Poor cancer survival rates in older adults may be partly explained by under-treatment. Some older patients may decline or choose to receive less aggressive treatment. Clinical reasons for offering less intensive treatment include frailty and comorbidity that would render patients less likely to tolerate treatments such as surgery, chemotherapy and radiotherapy. However, chronological age alone is a poor proxy for treatment tolerance. Macmillan Cancer Support’s campaign called for older patients to be offered treatment on the basis of their fitness and not their chronological age, and this is welcome as a stimulus for action. However, developing robust measures of so-called biological age and incorporating them into clinical practice presents several challenges.
Biological age is probably best determined by some form of comprehensive geriatric assessment, which might include measurements of comorbidities, functional status, cognition, nutrition, psychological state and social support. Although several scales are available to measure each of these domains, there is little consensus on which to use for this patient group, or even which domains to include.
However, cancer-specific tools may be needed because it is not certain that assessments of global health status developed in the inpatient or community geriatric population will accurately predict relevant outcomes in older patients with cancer. Formal assessments might help to identify those older patients whose life expectancy is limited by their pre-existing frailty, but few data validate the use of a comprehensive geriatric assessment in this way.

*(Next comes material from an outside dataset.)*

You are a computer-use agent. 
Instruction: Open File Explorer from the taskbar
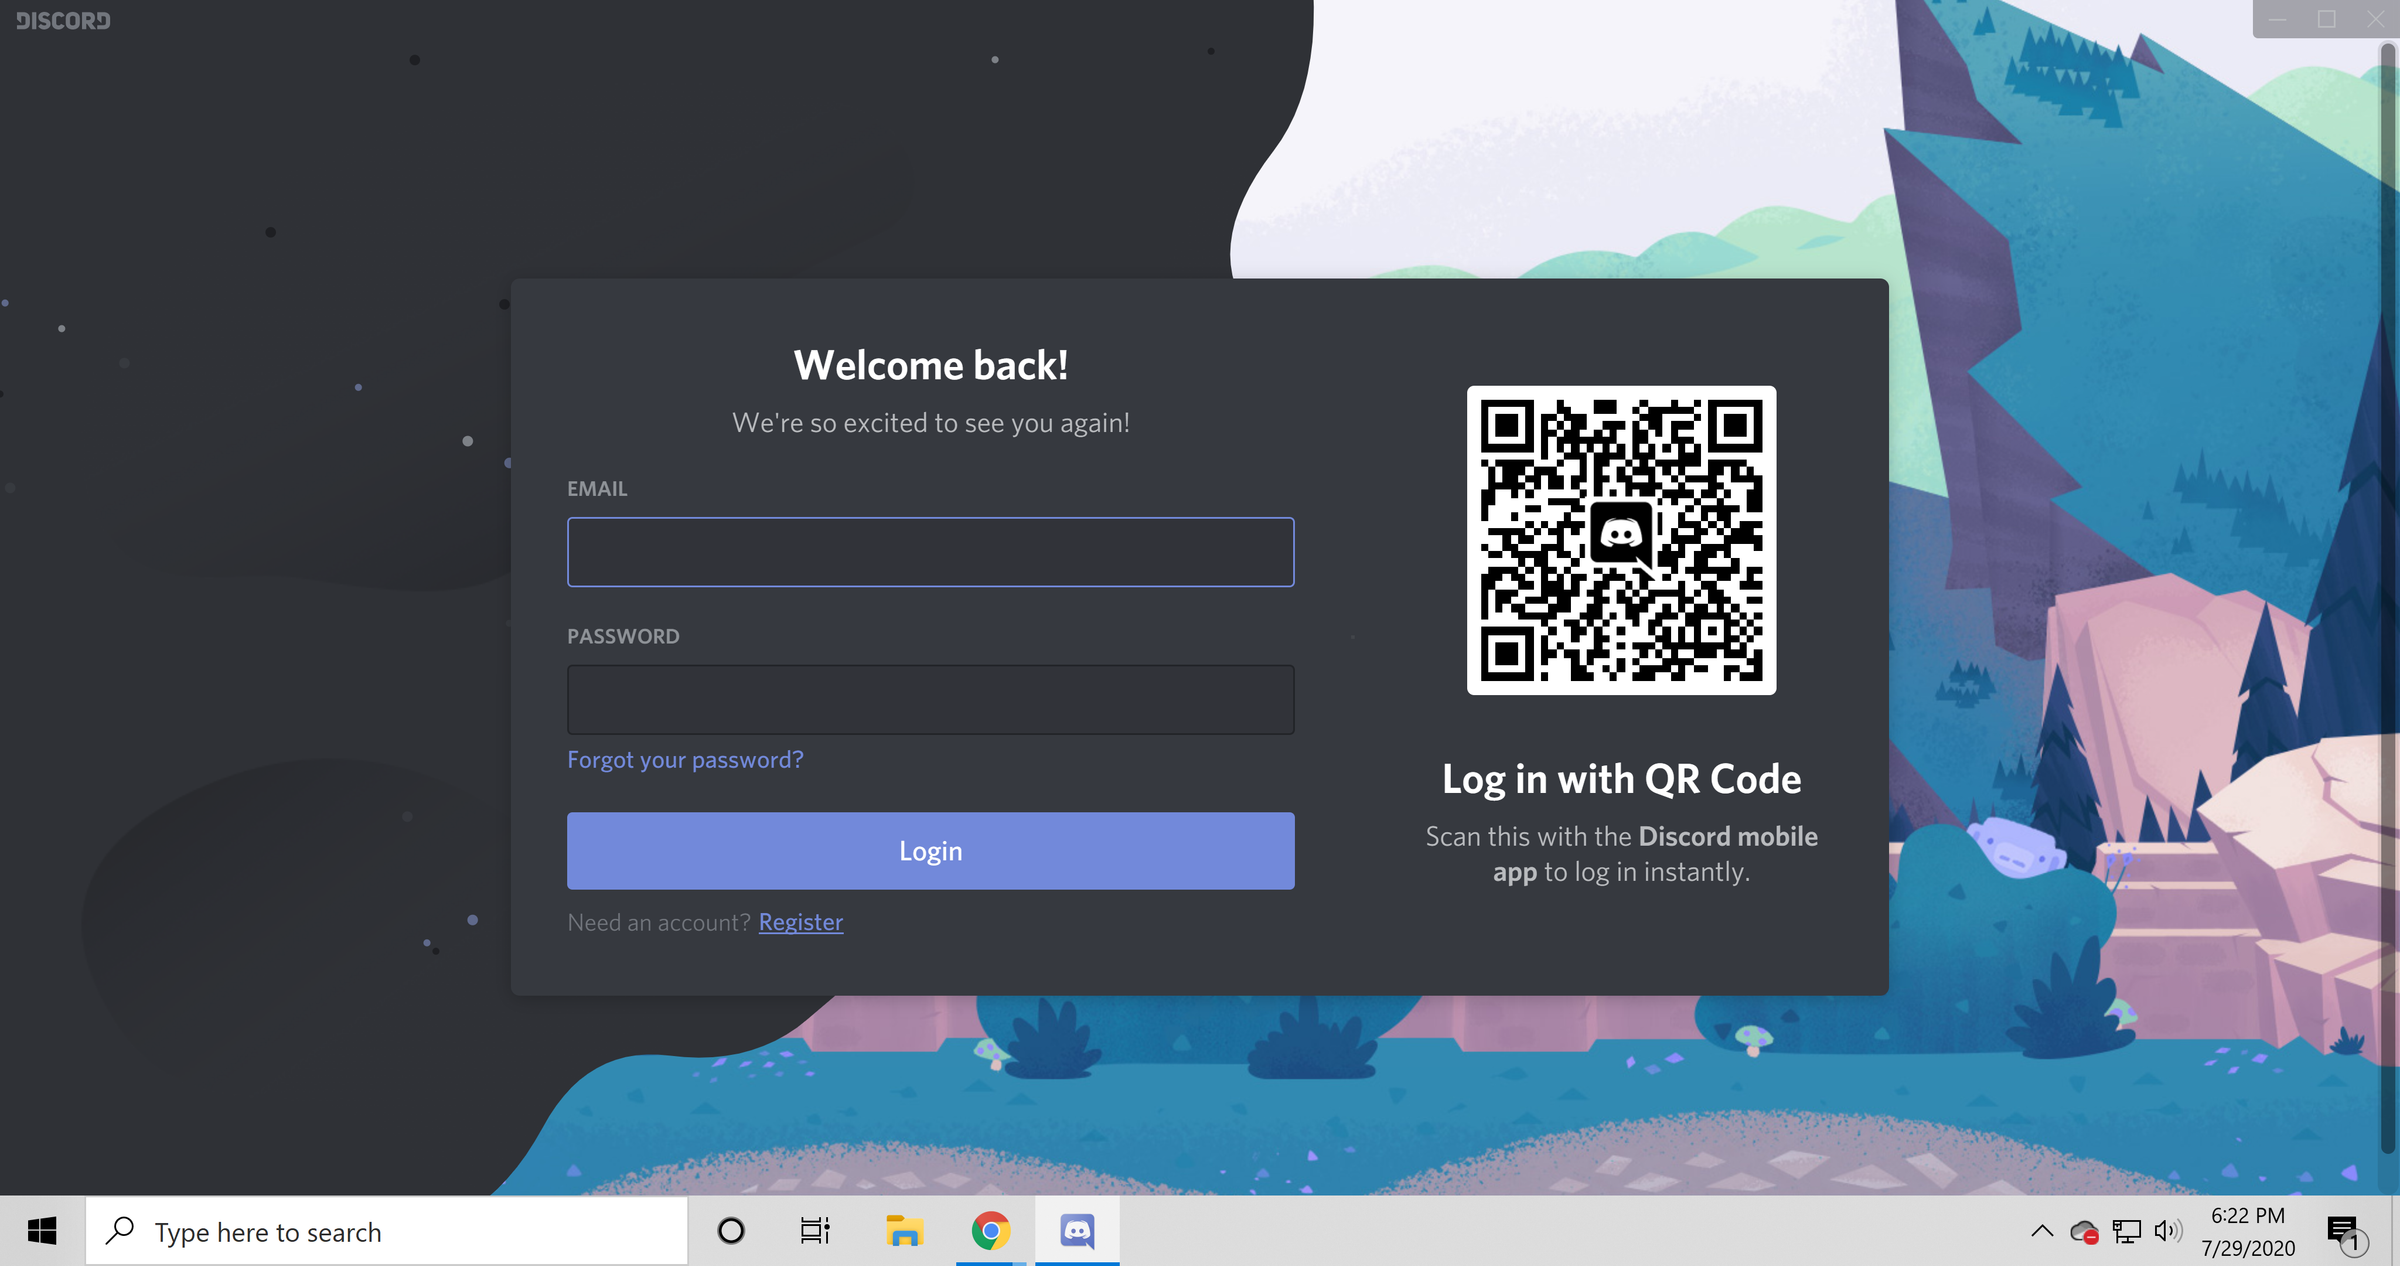[x=902, y=1231]
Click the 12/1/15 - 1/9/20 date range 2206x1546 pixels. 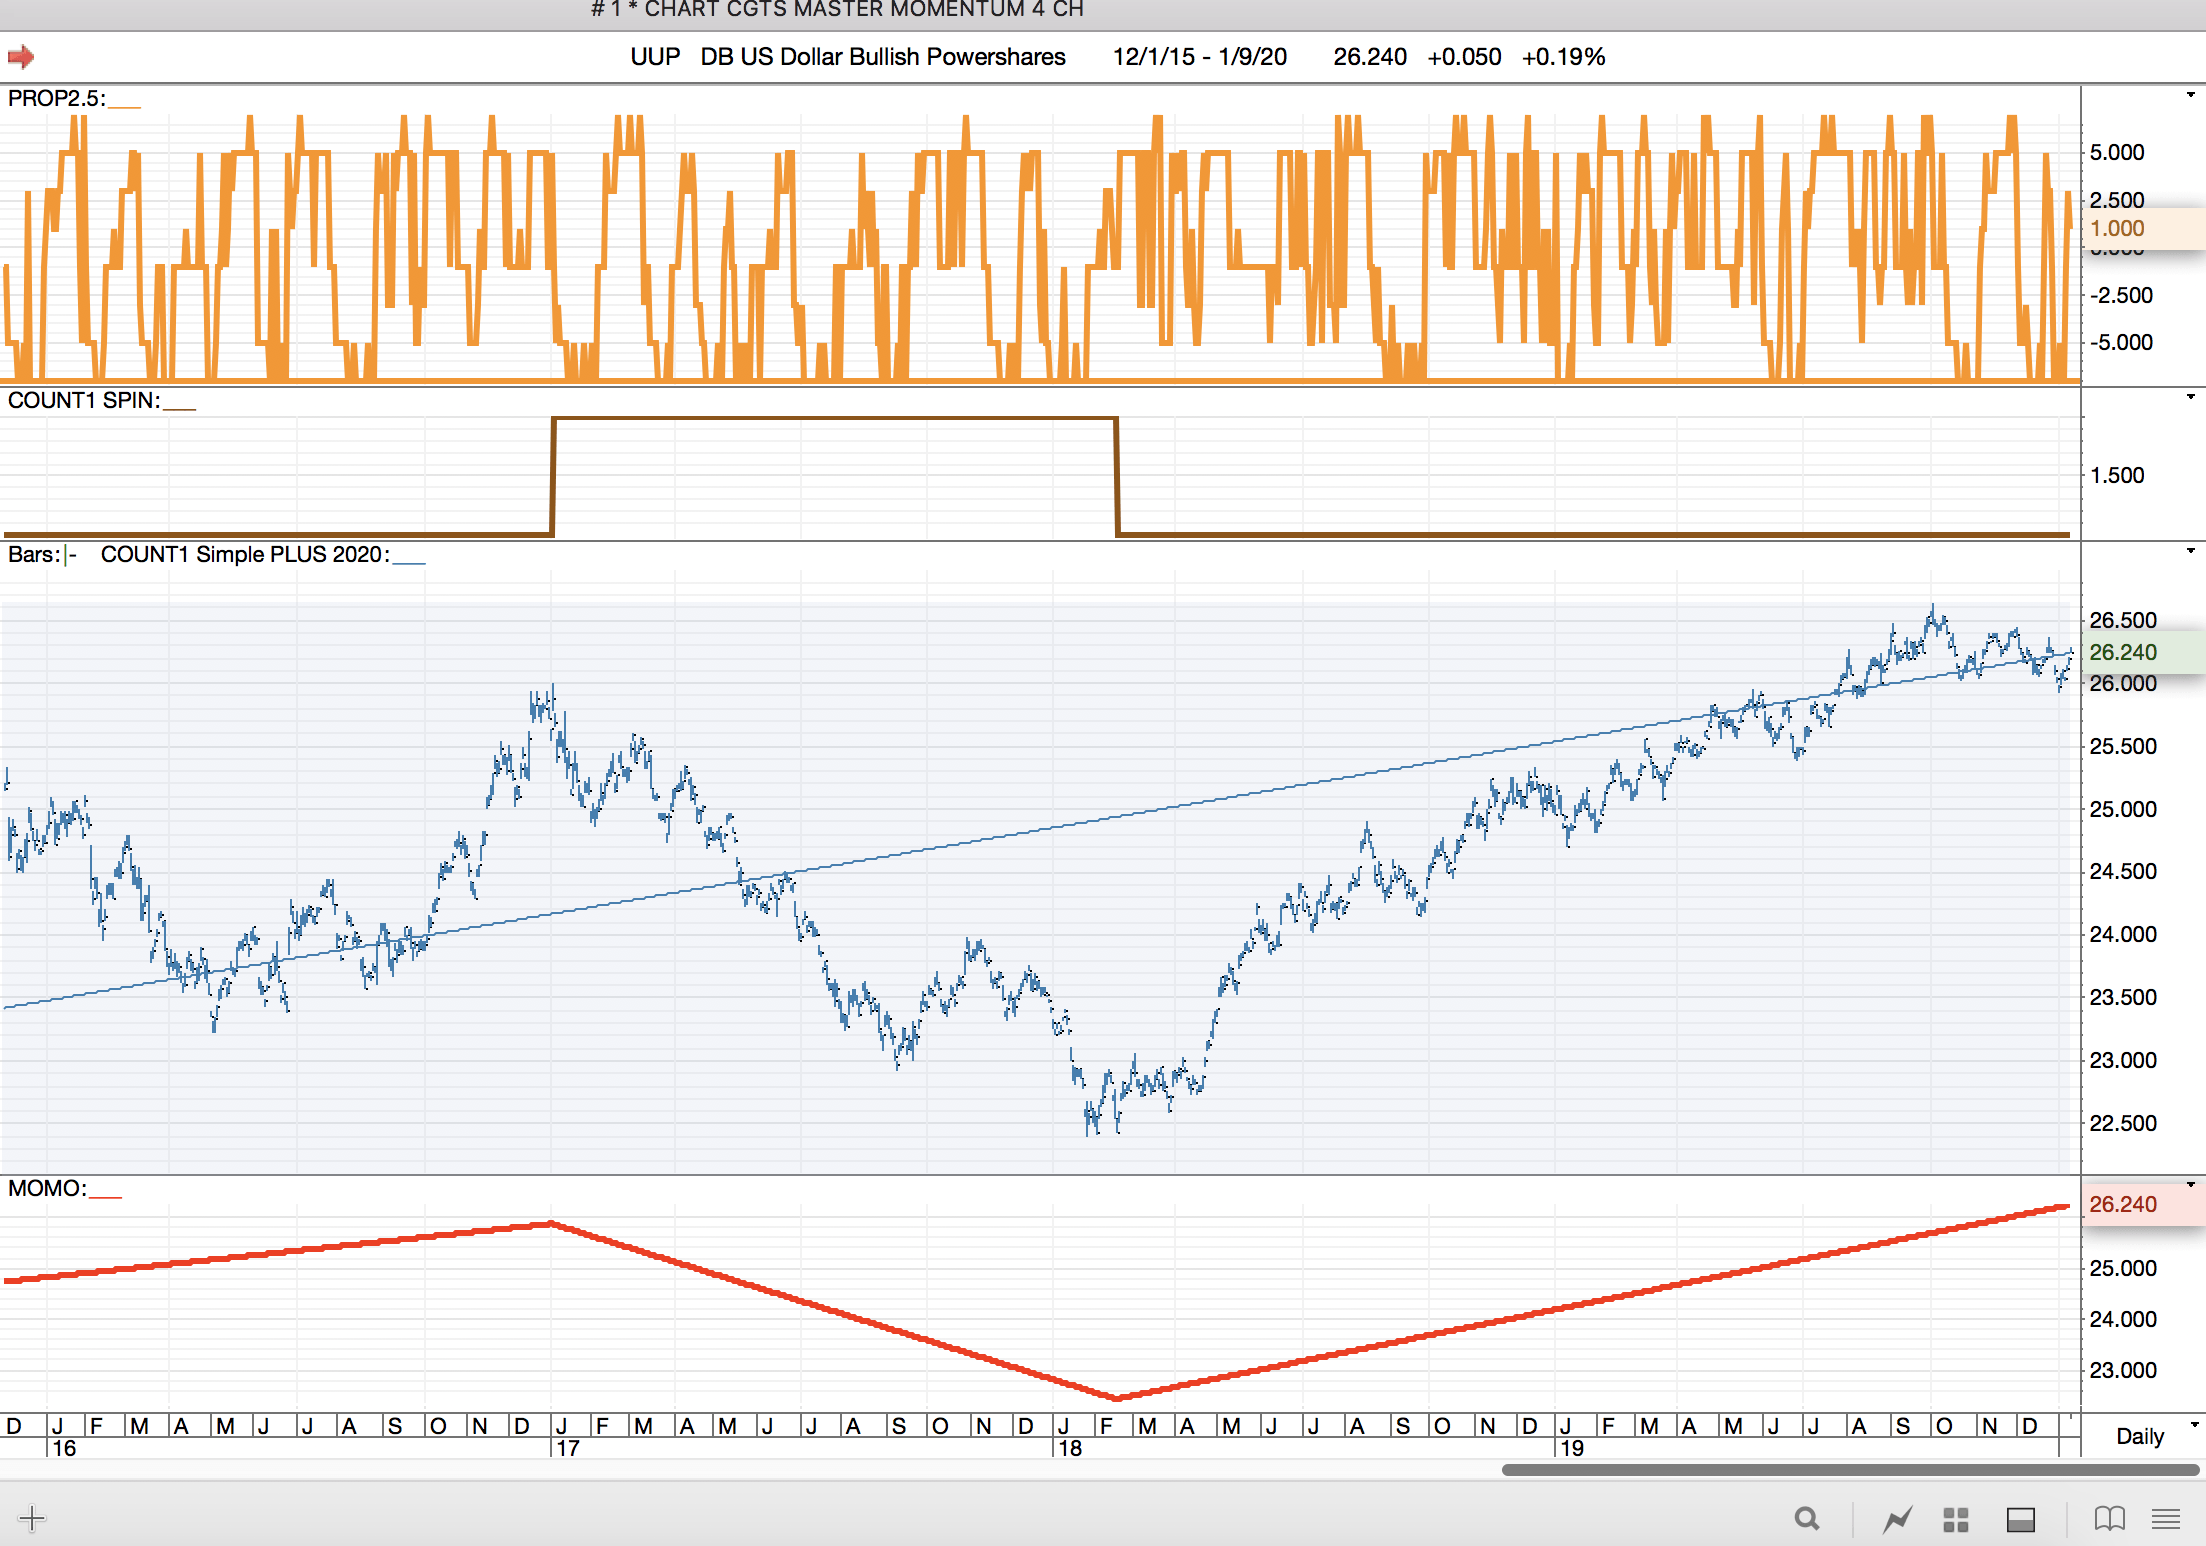tap(1199, 57)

Robust validation would require prospective studies. It would be premature, therefore, to make treatment recommendations (in particular withholding treatment) on the basis of such tools at this time. Even if a standard assessment could be agreed on and validated against clinically relevant outcomes, delivery remains a challenge. A comprehensive assessment may take as long as an hour to complete and would involve input from several members of the geriatric multidisciplinary team. Furthermore, one important reason for conducting an assessment is to identify reversible health problems that, if dealt with, might render the patient fit enough for treatment. If such assessments are to be conducted, systems should be in place for accessible, timely onward referral to relevant specialist or multidisciplinary services.
Assessment tools are not a panacea; they will not solve the problems of delayed diagnosis, limited evidence base for treatment, and (in some areas) prevailing attitudes about the value of treating cancer in older patients. Nonetheless, the survival and experience of older adults diagnosed with cancer would probably be improved by developing more formal assessments of fitness and delivering optimum cancer care to older patients who can tolerate it. It is important to overcome the challenges even though this will require investment in the development of assessment tools, training, and service infrastructure.